UEFA Şampiyonlar Ligi‘nde turnuvanın bu sezon favorilerinden olan İngiliz devi ile RAMS Park’ta karşılaşan Galatasaray, mücadeleden Osimhen‘in penaltıdan kaydettiği golle 1-0 galibiyetle ayrılırken alınan bu sonuçla büyük bir sevinç yaşandı.

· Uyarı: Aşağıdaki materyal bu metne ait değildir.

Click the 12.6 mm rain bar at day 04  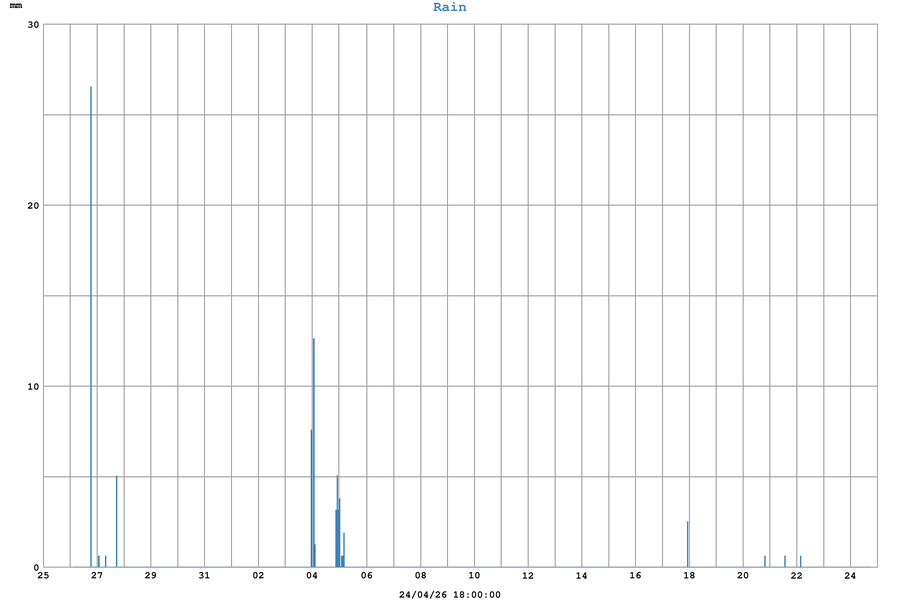[314, 452]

Tarihi zaferin yankıları sürerken Sarı-Kırmızılılar’ın bu galibiyeti için spor yazarları dikkat çeken değerlendirmelerde bulundu.
İŞTE O SÖZLER…
“GERÇEK GALATASARAY BU” | OSMAN ŞENHER
Kolay değil Frankfurt maçından sonra Şampiyonlar Ligi’nin favorilerinden bir tanesi olan Liverpool’u yenmek. Önce Okan Buruk, sonra futbolcuları alkışlamak lazım. Hoca Liverpool’u müthiş analiz etmiş. Rakibe boş alan bırakmadılar. Hava toplarında ilk hamleleri Galatasaray yaptı. Süper Lig’deki handikaplar ve hataların hiç birini tekrarlamadı. Takım olarak hücuma gittiler, defansa geldiler. Orta sahanın kontrolünü maçın hiç bir dakikasında rakibe vermediler.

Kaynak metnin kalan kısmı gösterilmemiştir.